With HM Revenue &Customs under political pressure to point the finger of blame over the failed introduction of tax credits, the department has taken the unprecedented step of issuing a public ultimatum to the system's supplier, EDS. It has told the supplier to settle the dispute or go to court.
A statement issued by the department said, "Discussions with EDS and their legal advisers are ongoing. Court proceedings will begin if and when those discussions do not satisfactorily resolve the dispute."
It is far from clear which side would stand the better chance of winning any High Court case. Some past cases between government and IT suppliers have ended in out of court settlements with both sides facing legal fees of millions of pounds.
Talks so far are understood to have become mired in discussions about how much the department should formally claim in compensation from EDS.
Figures for losses ranging between 20m and 200m have been discussed so far.
In any court case the department would have to establish how much it has lost, and will lose, and to what extent EDS can be blamed entirely for the losses.
Paymaster General Dawn Primarolo has been highly critical of the computer systems. Last month the government announced that overpayments of tax credits have amounted to 1.9bn and involved nearly two million claimants. Of this about 600m of the overpayment was due to administrative and computer-related problems.

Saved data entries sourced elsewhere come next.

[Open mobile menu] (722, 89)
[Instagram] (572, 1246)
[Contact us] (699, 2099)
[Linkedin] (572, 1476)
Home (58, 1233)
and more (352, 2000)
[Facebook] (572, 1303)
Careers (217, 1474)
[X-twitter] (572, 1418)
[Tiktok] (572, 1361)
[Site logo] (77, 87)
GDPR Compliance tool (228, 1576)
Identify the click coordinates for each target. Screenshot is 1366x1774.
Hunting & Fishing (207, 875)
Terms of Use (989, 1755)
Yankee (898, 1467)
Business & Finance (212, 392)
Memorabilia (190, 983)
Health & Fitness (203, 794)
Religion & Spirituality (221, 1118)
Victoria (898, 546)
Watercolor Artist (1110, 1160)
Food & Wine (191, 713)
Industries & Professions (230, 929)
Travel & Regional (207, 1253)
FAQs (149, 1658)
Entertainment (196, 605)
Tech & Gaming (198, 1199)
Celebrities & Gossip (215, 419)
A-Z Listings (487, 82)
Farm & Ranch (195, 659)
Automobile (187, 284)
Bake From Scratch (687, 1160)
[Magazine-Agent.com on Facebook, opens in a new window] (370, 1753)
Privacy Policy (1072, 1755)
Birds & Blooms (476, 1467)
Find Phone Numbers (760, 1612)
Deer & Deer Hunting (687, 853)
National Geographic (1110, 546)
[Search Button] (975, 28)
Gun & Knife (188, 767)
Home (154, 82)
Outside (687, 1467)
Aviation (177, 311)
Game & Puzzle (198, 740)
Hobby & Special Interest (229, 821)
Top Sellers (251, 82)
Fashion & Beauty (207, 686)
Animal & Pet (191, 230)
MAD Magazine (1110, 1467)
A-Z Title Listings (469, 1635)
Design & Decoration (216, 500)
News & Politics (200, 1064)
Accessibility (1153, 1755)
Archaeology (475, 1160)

The government's losses include the costs of collecting the overpayments, uncollected sums due to officials not pressing for repayment, and sums that must be written off as irrecoverable. The government may also claim for providing cover for staff who took time off work suffering from stress during the system's introduction.
If the case reaches court the government is expected to argue that EDS was almost entirely responsible for system problems which hit the introduction of tax credits in April 2003.
EDS is expected to argue that tests on the system had to be curtailed but lawyers for the government will contend that longer testing would not necessarily have unearthed the problems with system stability and performance which arose.
They will also argue that EDS should have formally advised the department not to go live with the system.
But EDS has indicated in the past that the decision to go live was a shared responsibility.
The Treasury's Office of Government Commerce had conducted a Gateway review of the tax credits project in November 2002. It praised work on the computer system and concluded that the new tax credit project was an "exemplar of good programme management".
Non-binding arbitration proceedings which ended earlier this year failed to settle the dispute. The government's case is understood to have been that it should bear almost no responsibility for the debacle, which is disputed by EDS.
An EDS spokesman declined to comment, other than to confirm that talks are under way this week to settle the matter and that EDS hoped a negotiated settlement would be reached.